I turned red in anger and was just about to give her the setdown of her life, when Charles decided to interfere.
"Would you allow me the office? I am acquainted with everyone here."
The little chit actually smiled at my mutton headed brother, and I suspected I might have another rescue to execute soon if she kept her knives as sharp as the Bennet woman did. She answered with a smile much too big to be genuine, "Why of course, Mr. Bingley. It would be my honor."
My insufferable brother walked in front of me smirking. What was wrong with that boy? He took a big breath, and began what was likely to be the most tedious introduction in history.
"Forgive me if I get precedence wrong."
The little hoyden said, "Oh, we do not stand on ceremony.
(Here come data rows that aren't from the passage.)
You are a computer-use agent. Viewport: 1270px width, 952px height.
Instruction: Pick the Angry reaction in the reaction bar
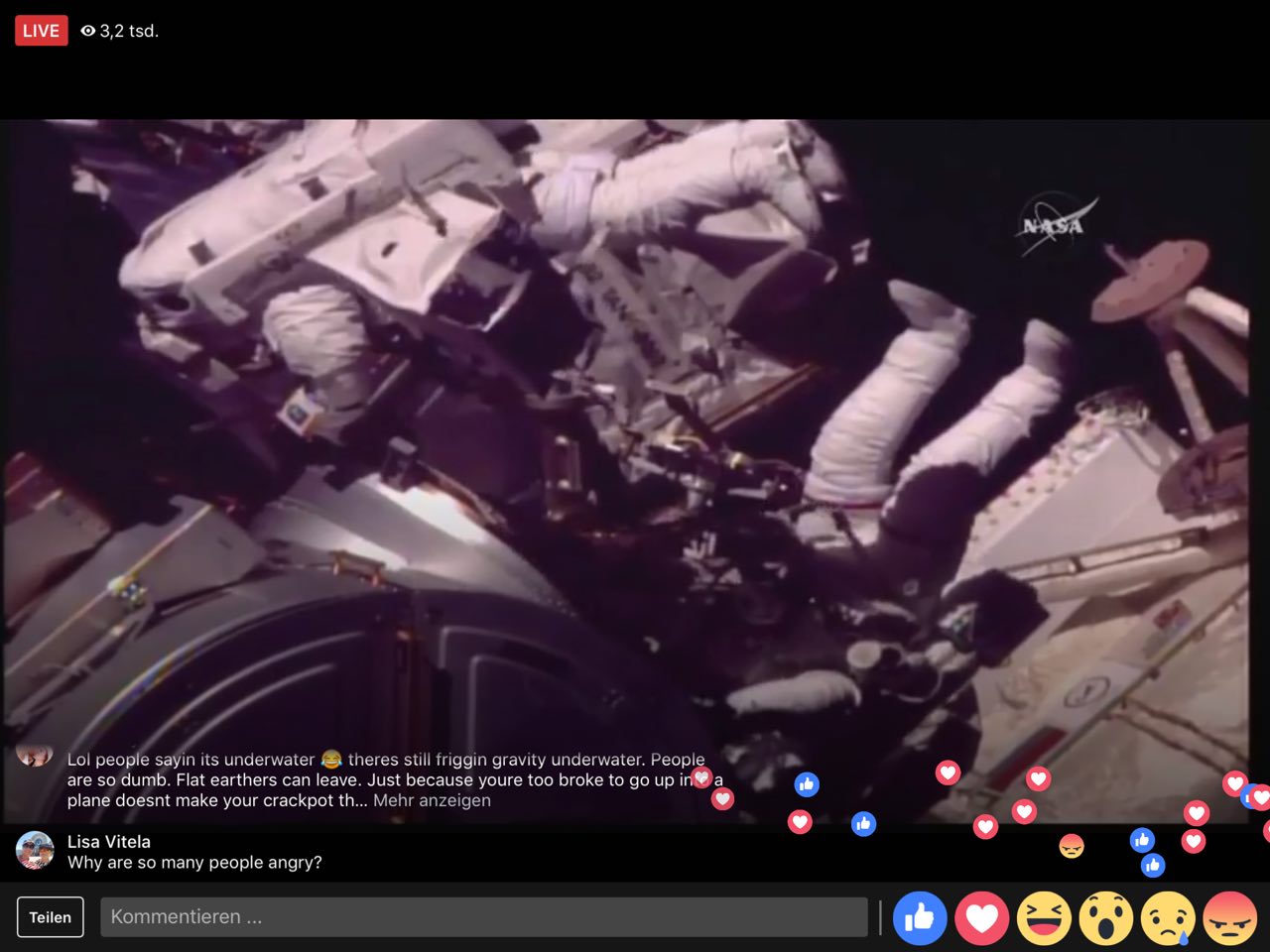(1229, 917)
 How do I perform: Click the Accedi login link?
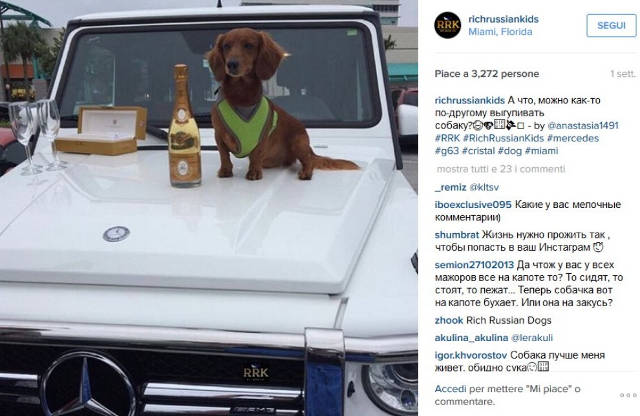coord(450,389)
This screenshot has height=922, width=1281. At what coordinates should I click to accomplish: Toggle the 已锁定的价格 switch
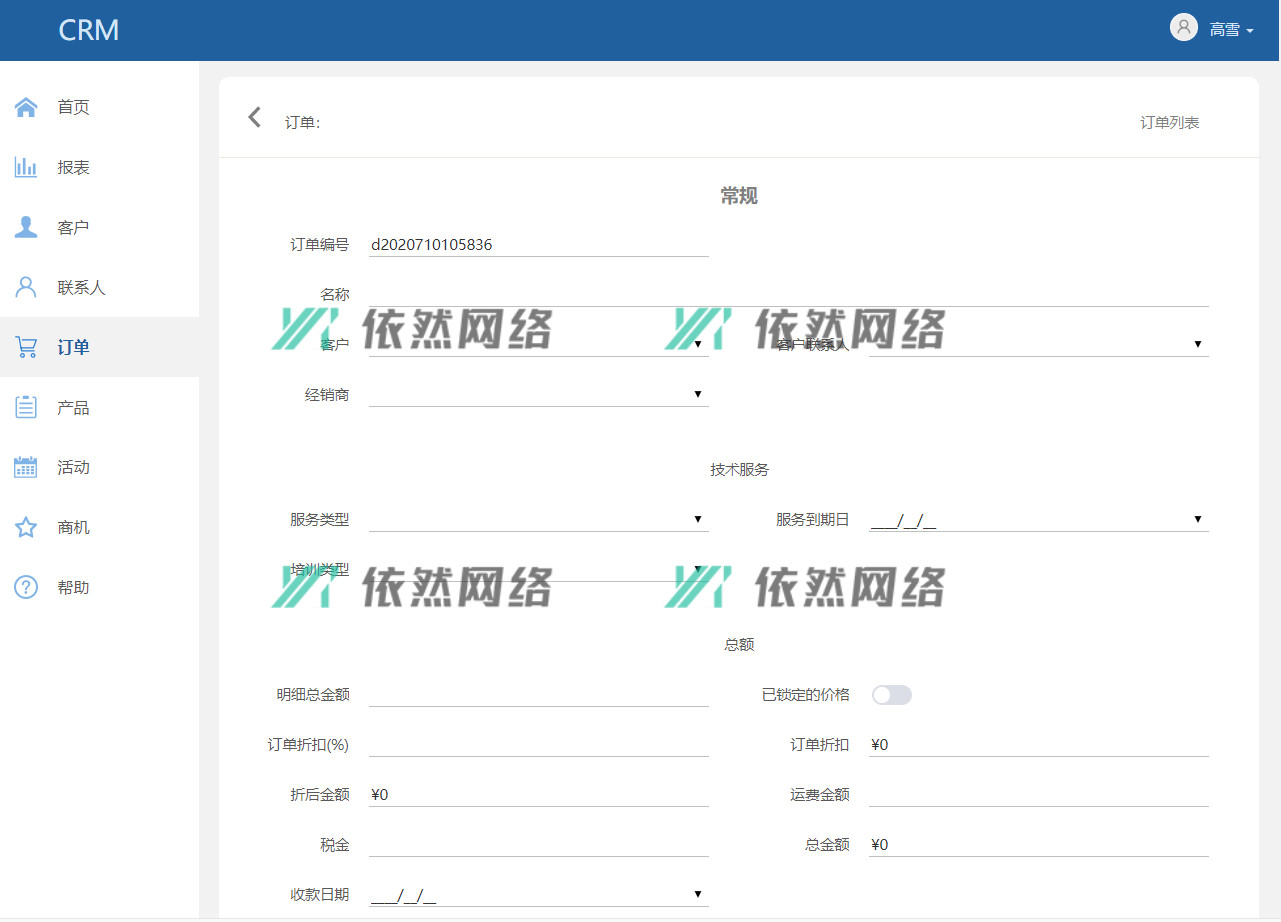(x=891, y=695)
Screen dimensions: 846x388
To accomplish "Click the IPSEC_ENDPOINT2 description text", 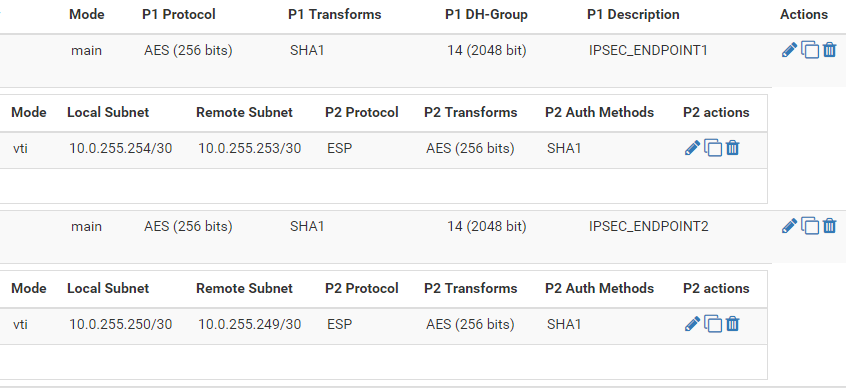I will (x=649, y=227).
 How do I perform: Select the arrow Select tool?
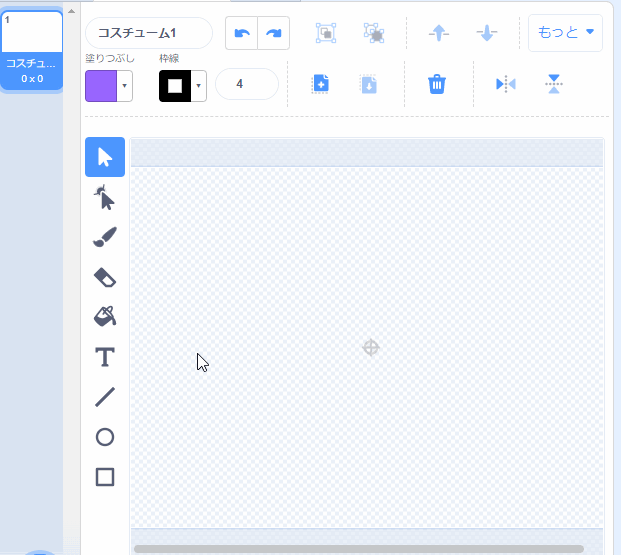(105, 157)
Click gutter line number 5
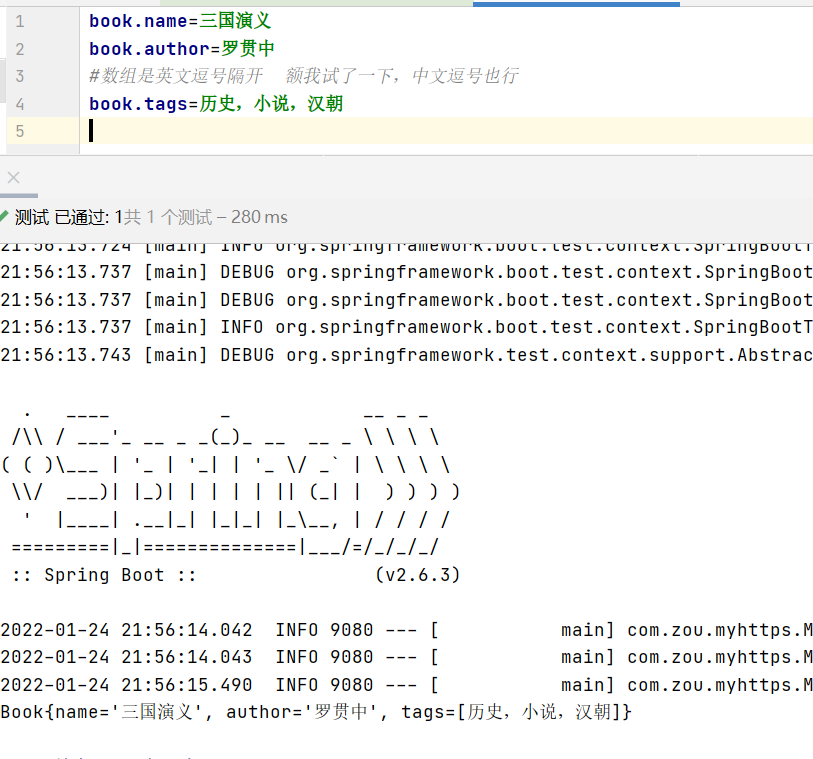The image size is (813, 759). [20, 131]
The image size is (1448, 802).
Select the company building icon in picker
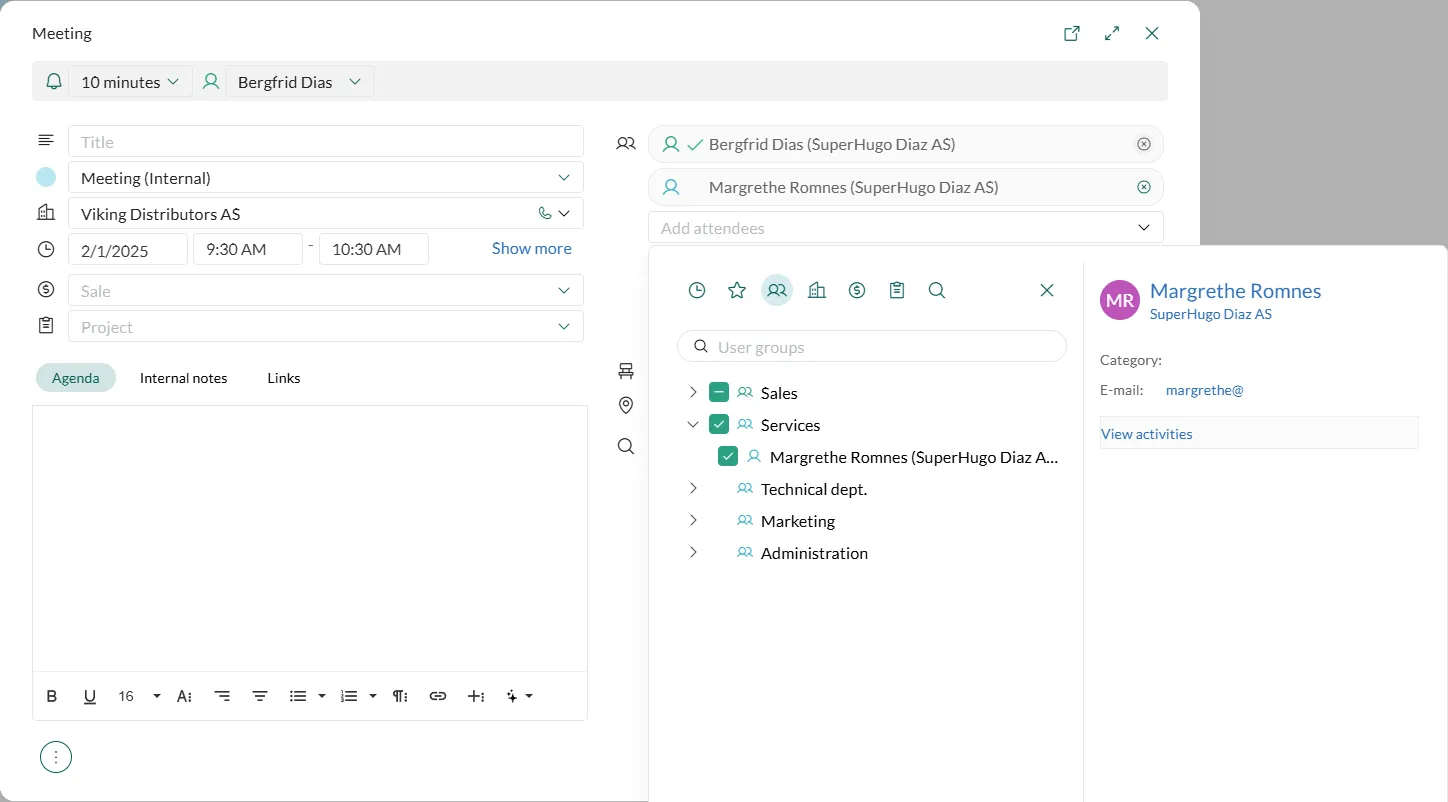click(817, 290)
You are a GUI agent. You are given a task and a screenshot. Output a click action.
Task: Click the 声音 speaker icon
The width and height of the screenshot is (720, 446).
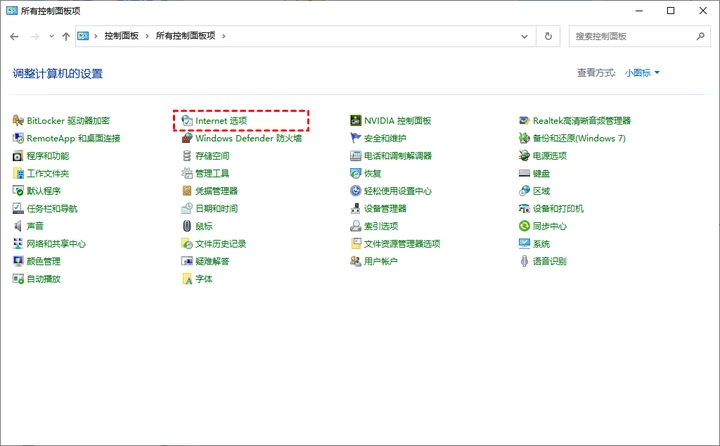point(18,226)
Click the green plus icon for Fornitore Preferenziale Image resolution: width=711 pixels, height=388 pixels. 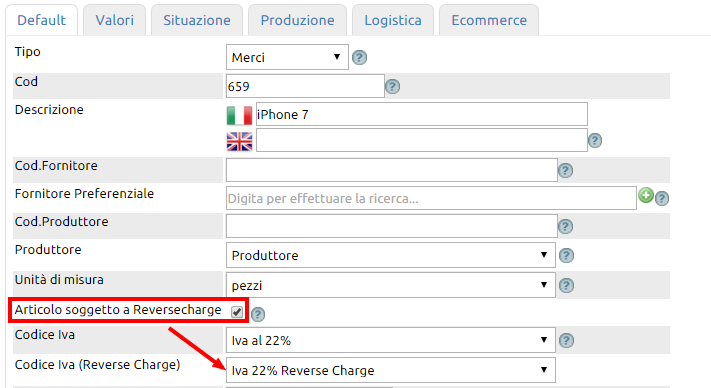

Might I call you Charles… Oh! I am getting ahead of myself. Lizzy has been berating me for days about that… or has it been the other way round? I am not certain!"
That last was said with what could only be described as a witch's cackle, and even odder still, the aforementioned Eliza started coughing uncontrollably, and Mr. Darcy in a very gentlemanlike manner slapped her on the back to help her clear her cough, while holding her arm to insure he did not knock her over onto the table. I really thought he was being entirely too much of a gentleman. Perform such a move more than once and the Parson's Mousetrap was almost certain to be your fate. Or course, that thought had me thinking how I might put it to use, and I was determined I could probably work with that idea once I dispatched Eliza and her coach driver's wife friend. I was not about to let her get her hooks into him ahead of me.
Charles stood oddly tall and said, "Very well. Miss Anne de Bourgh, Heiress ofRosings in Kent, may I present you to my sister, Miss Caroline Bingley, daughter of trade from London."
I am certain I swayed and nearly fell, as the horror of the worst day of my life dawned on me. Anne de Bourgh! My life was ruined, and it was all my brother's fault.
Charles took my arm to steady me, and whispered in a voice only I could hear, "Steady on, Caroline. Do not make assumptions. You have set your own table with your bad manners, so let us see how much you enjoy the meal."
With much too bright of a smile, the chaw-bacon continued as if my life were not over.
"Colonel, Fitzwilliam! May I present you to the acquaintance of my sister, Miss Caroline Bingley! Tell me Colonel, is your father the Earl or Matlock in good health, and has your brother the Viscount decided to admit defeat on our last wager?"
The insufferable colonel bowed, and said, "My father is quite well, Bingley. As for my brother, he might admit defeat on his deathbed, but do not hold your breath; and I would appreciate it if you did not hurry that day. I particularly do not want to be the heir."
With that, he and my brother laughed and Darcy joined in, surprisingly joined by the two ladies while I turned red or white or more likely green.
Now I was almost certain I would collapse, and probably would have despite Charles holding me up, but fortunately my impending collapse was forestalled by a distraction.
I managed to hold my feet long enough to hear the sound of the bell on the door.